Tuesday, January 26, 2010

why this?

what can our bodies teach us about ourselves.
what can our imaginations create in place of lost fact
what information can we find if we choose to search
is it factual if its feeling
knowing is
something not to doubt for lack of scientific evidence
reason, logic has been the demise of the value of emotion
so powerful it shakes cities
and fallen many a hero-ine
and now we are at war in defense of reason
dis embody the mind to clear "cloud"
and what you get are empty lines of half people
deciding based on silencing parts of selves that cary vital information about inner health.
this work is about listening.
to ourselves.
to the parts that we silence
and see what we discover
when we operate
as fully integrated beings

Thursday, January 14, 2010



First Day. Wednesday. Again.

Second Day. Trying, Success.

Third Day. Second Week. Monday. All people. Trust Falls in Studio. Joined by Maya.

Fourth Day. Meet 4:45 at Pool. Revise trust exercises in water. Note 5 words on h20. No H M

Fifth Day. Wednesday. Readings, NYT Ancestry Slavery. Discussion. Missing K A

Sixth Day. Thursday. Pass Secrets. Stories. Read Angela Davis on Rape. Missing K A and S D J

Tuesday, January 5, 2010

the dancing scholar

I am perplexed to be back in this stage of creating work for the stage. Apparently, all of my research and thoughts are supposed to be adequate, and at this point, I am supposed to be working on a performance alone.

My reading is now for pleasure to stimulate and remind my mind of the field I am working in. But i wish not to distract myself too much with other peoples ideas, as good as I am at readopting them and using them for my own purposes. Instead, I am now working under the guidance of various artists I've identified as relevant. Through emails and telephone conversations, my work is no longer in the silent quiet quarters of the library, where I fill my mind with infinite ideas and takes furious notes on fascinating details. I am now at the will of my own creation.

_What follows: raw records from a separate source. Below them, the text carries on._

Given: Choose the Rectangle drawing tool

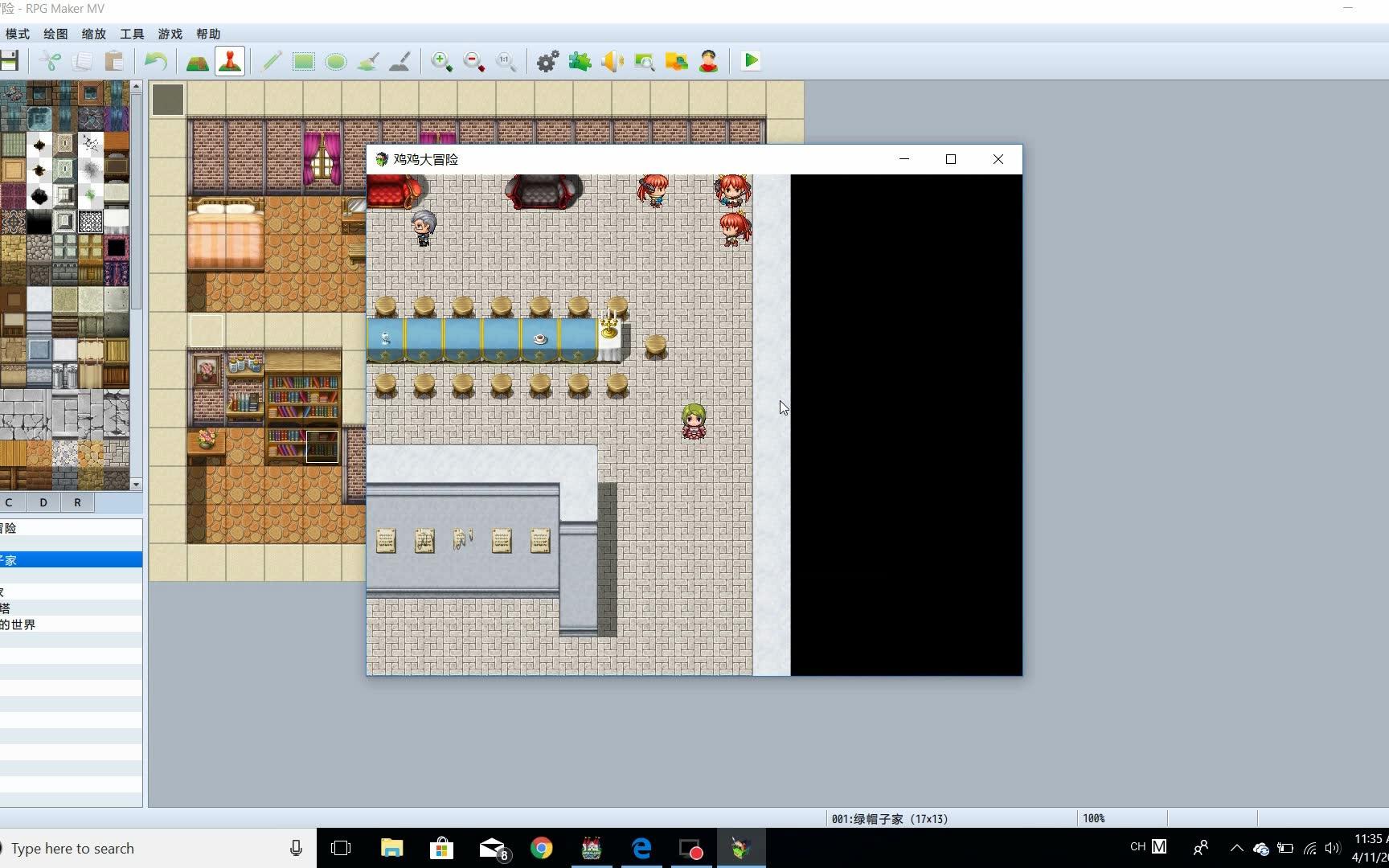Looking at the screenshot, I should (303, 61).
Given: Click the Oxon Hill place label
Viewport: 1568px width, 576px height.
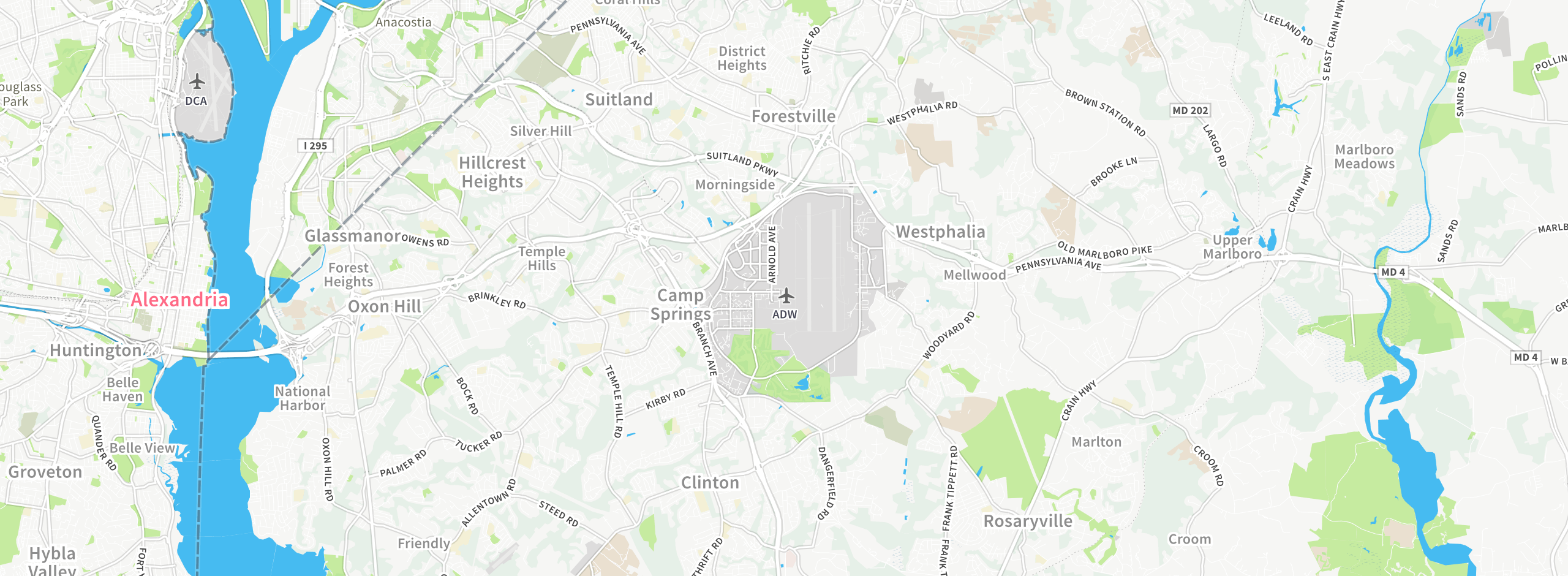Looking at the screenshot, I should click(385, 306).
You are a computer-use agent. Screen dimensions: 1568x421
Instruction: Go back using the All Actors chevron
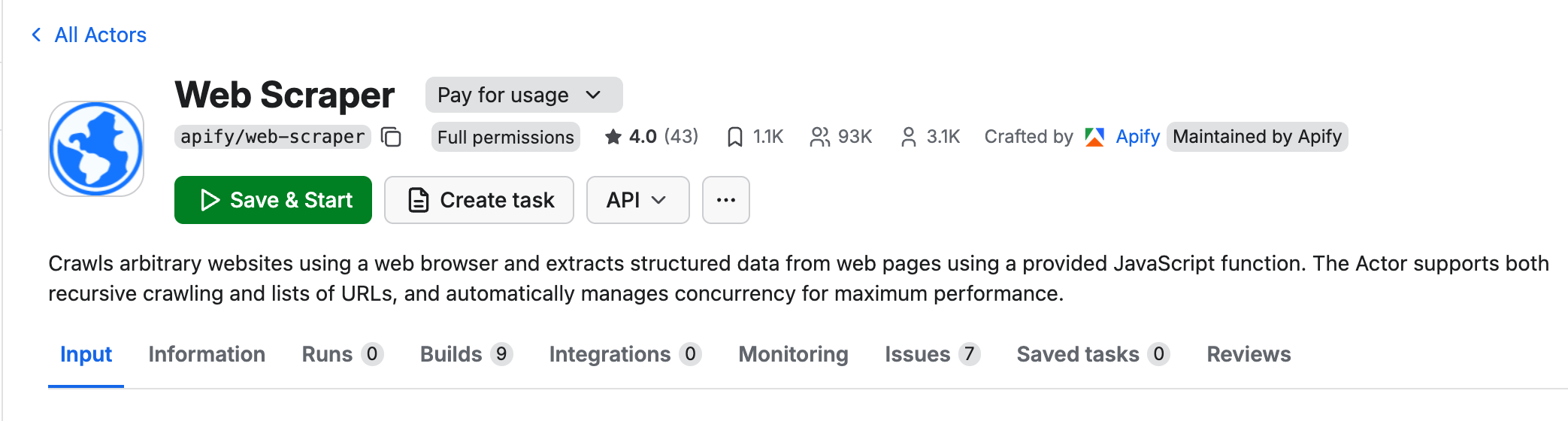36,35
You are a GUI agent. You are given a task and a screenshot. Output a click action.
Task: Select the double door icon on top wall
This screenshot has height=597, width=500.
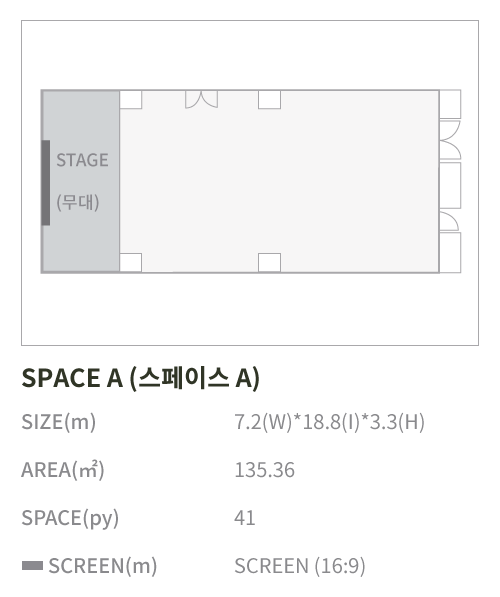click(x=201, y=99)
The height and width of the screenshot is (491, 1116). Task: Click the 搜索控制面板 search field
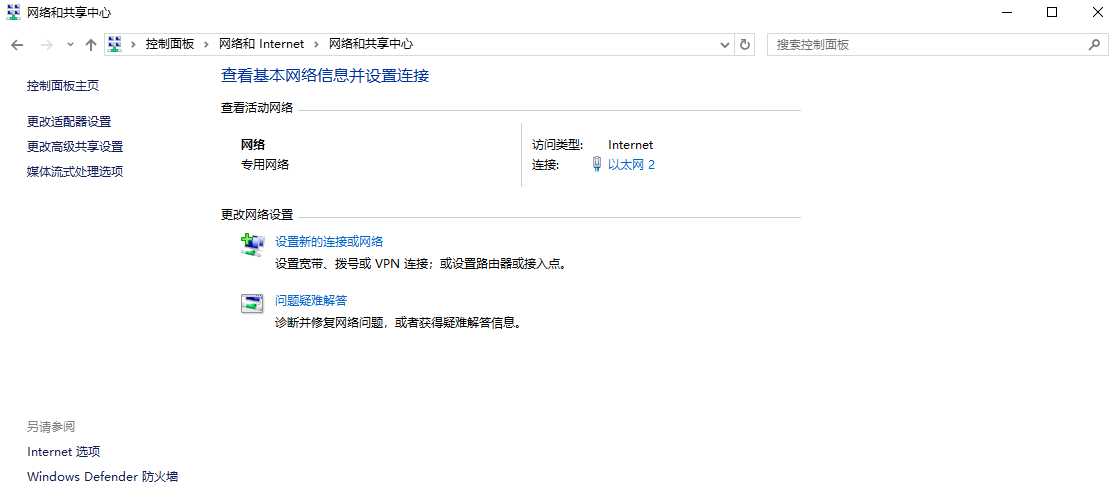tap(925, 45)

Working creatively through my body to develop a story through my body's memory.

But, since I've come to this very heady liberal arts college, I find myself questioning my work mid way through, as if my body's knowledge cannot possibly be as valuable or significant as the work I would sit down and experience in that cubicle in the library. I find that my work in my body also, has asked me to take time away from the library. And I feel this insecurity that I am now just a physical being, without the mind I know I have. But I now ask myself, that time I spend in the library, do I ever ask myself why am not in the studio instead? I would in my first year. But now that I'm graduating and have gradually let my body's needs fall further and further into the background, I notice a shift in my values and an unfortunate insecurity in the value of the work I have been anticipating these long years here.

Monday, January 4, 2010

First Class

two of three were missing, but with the one, we talked the basics and sang "if i had a hammer" and had a good laugh.

we are both still wrapping up our interviews. I am going back to nyc this weekend to finish, and she will finish conducting hers through telephone conversations.

day by day the days go by. will i finish, sometime before i die, but that is a long long time away. hopefully i will finish a good few things by then.

does this post make any sense? maybe it does, maybe it doesnt. but one thing i know, is there is something magical about january. it is the first month of the year, its cold and snowy and its a time separate from everything else, where i can do all the things i never thought to do when in the city. because i was just too busy. or i just didn't see the sounds of the snow blocking out the traffic lights. it works too well for focus, and brings in lonesome stary eyes dreaming of sunny summer days and towers of ambition, future plans.